It was clearly structured and covered the basics of planning a digitisation project. This is my summary of the contents:
Scope your project
- Spent time deciding what to include and exclude in your project. Digitisation is costly so avoid creating extra work by trying to digitise too much. Be focussed!
- Start with a small pilot, digitise a small sample and run it through all of the digitisation processes.
- Consider possible outputs. Tiff files are the most sensible format to capture for the master copy, with 300PPI for most paper originals and 400-600PPI for photographs. PDF is not recommended.

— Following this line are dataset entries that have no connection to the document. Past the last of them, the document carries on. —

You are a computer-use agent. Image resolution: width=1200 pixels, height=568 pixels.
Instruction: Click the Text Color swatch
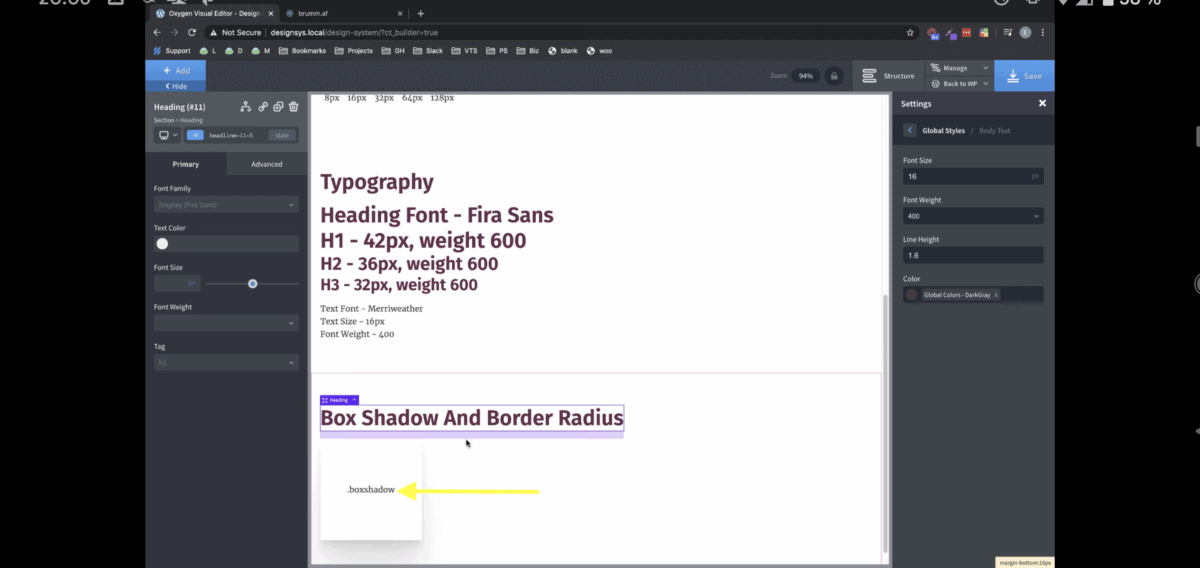coord(162,244)
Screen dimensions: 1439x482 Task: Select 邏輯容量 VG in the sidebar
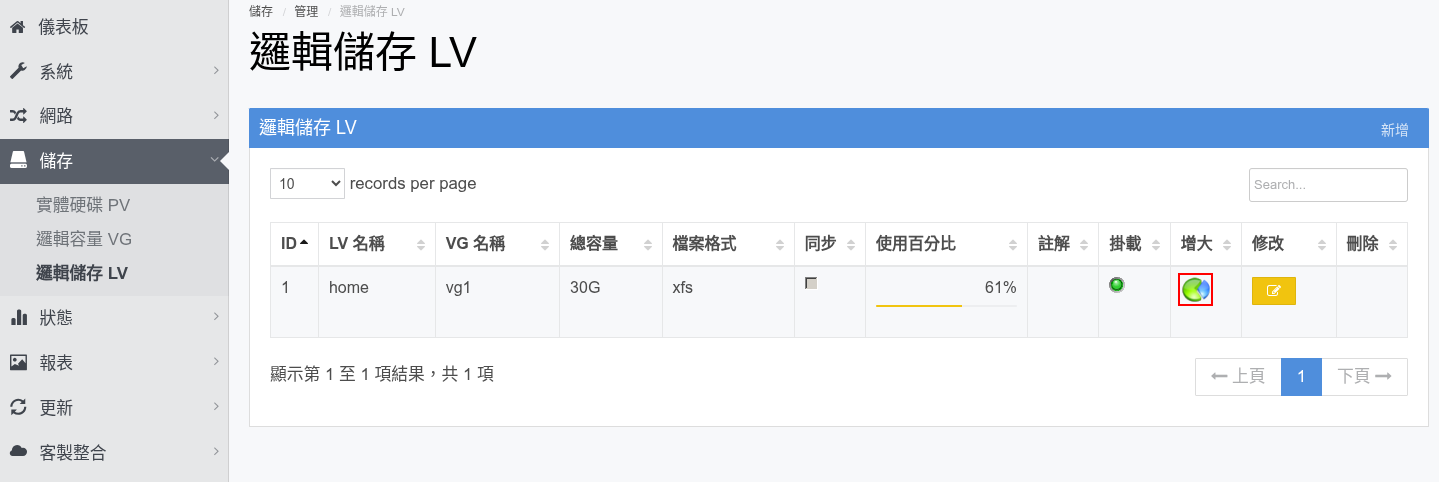click(84, 239)
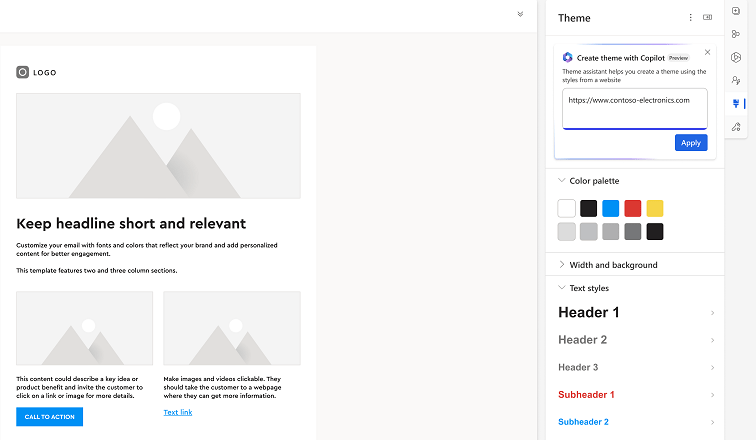This screenshot has height=440, width=756.
Task: Open the conditional content branching sidebar icon
Action: coord(736,34)
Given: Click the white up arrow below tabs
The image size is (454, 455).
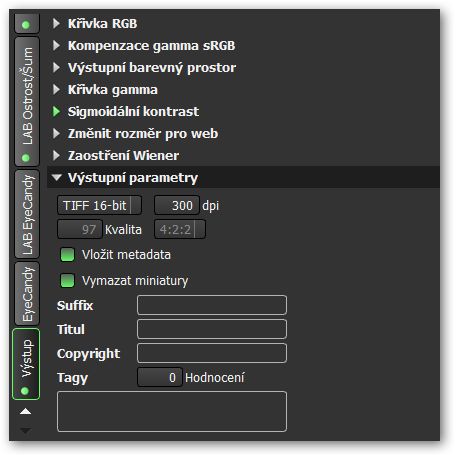Looking at the screenshot, I should tap(25, 411).
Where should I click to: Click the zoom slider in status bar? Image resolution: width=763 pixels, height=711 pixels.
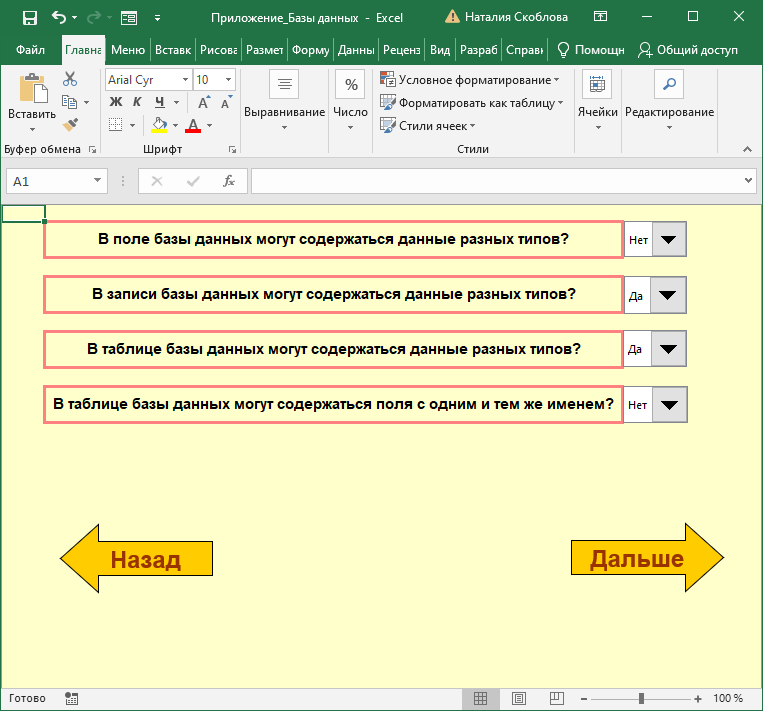[x=641, y=698]
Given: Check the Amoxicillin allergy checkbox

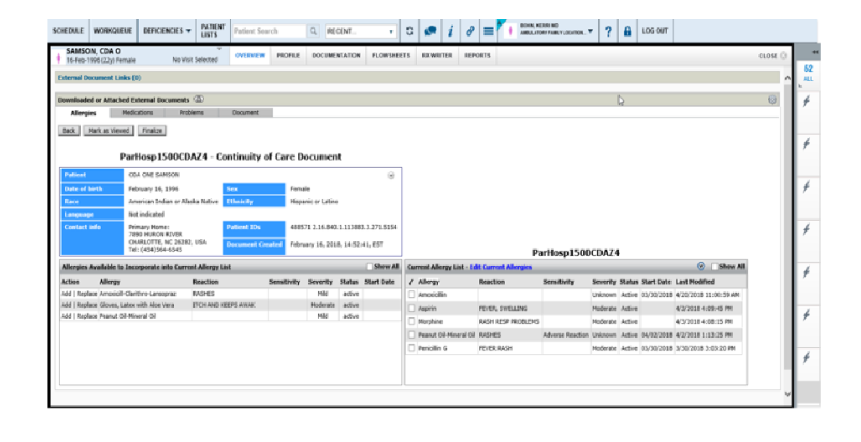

This decision depends on the size of the project, type, budget and internal capacities. The pros and cons are:
Pros: Can be cheaper, technical knowledge isn't needed, less stress for staff, saves time
Cons: Less control over project, relocation of collection/providing access to the material, fragile or sensitive material, restrictions on rescoping the project once it is underway.
Pros: More control, staff skill development, may save money in the long run, keeps collections in one place
Cons: Lack of in-house skills, big investment in equipment needed, lack of suitable infrastructure, no in-house experience
If considering outsourcing: shop around, get quotes and look at company's existing work. Visit their site and check their set up. Ask for samples early on in the project and have regular project catch ups. Make sure you have a contract.
Preservation/conservation: Assess condition of the collection and whether work by a conservator is needed in order to digitise without damaging the originals. Remove all metal pins, clips etc. Digitisation can take place through Melinex sleeves. How are you going to digitise books safely - unbind the volume, use a camera rather than a scanner etc?
Consider capture and post-processing equipment
There are pros and cons to using cameras and scanners.
Document preservation: a camera provides more alternatives to capturing the image without causing damage
Image quality: cameras tend to produce better results
Price: bear in mind that equipment needs to be kept up-to-date (this should be factored into the cost of outsourcing). Depending on the size of the project, renting equipment may work out cheaper.
Useability: scanners tend to be more straightforward to use with fewer settings. Cameras require colour calibration and that the lens be kept clean.
Versatility: scanners work well with flat materials, but aren't suitable for digitising books. Cameras tend to offer more versatility.
Images are usually captured in RAW format then need to be processed. RAW files are very large, so this needs to be considered when assessing file storage needs. Obviously the file format must be compatibile with the image processing and storage software being used.
Metadata and storage
Technical metadata is included at the capture stage, for instance camera settings, focal length, exposure. It may be embedded within the image and then shared in a spreadsheet.
Descriptive metadata is the description of what the item is, such as names, dates and places so that the digitised image is discoverable. It can be captured by OCR (although this has severe limitations) or manually (time consuming and expensive).
Storage ensure you have the the basics, such as a server large enough to store the files and a means of backing them up.
What I've learnt and will take forward:
Visit other archives/Special Collections to learn from their experiences.
Keep it as simple as possible and only capture what is relevant.
Know what the outcomes of the project are before commencing image capture.
Never destroy the original after digitisation, unless they are acetate negatives.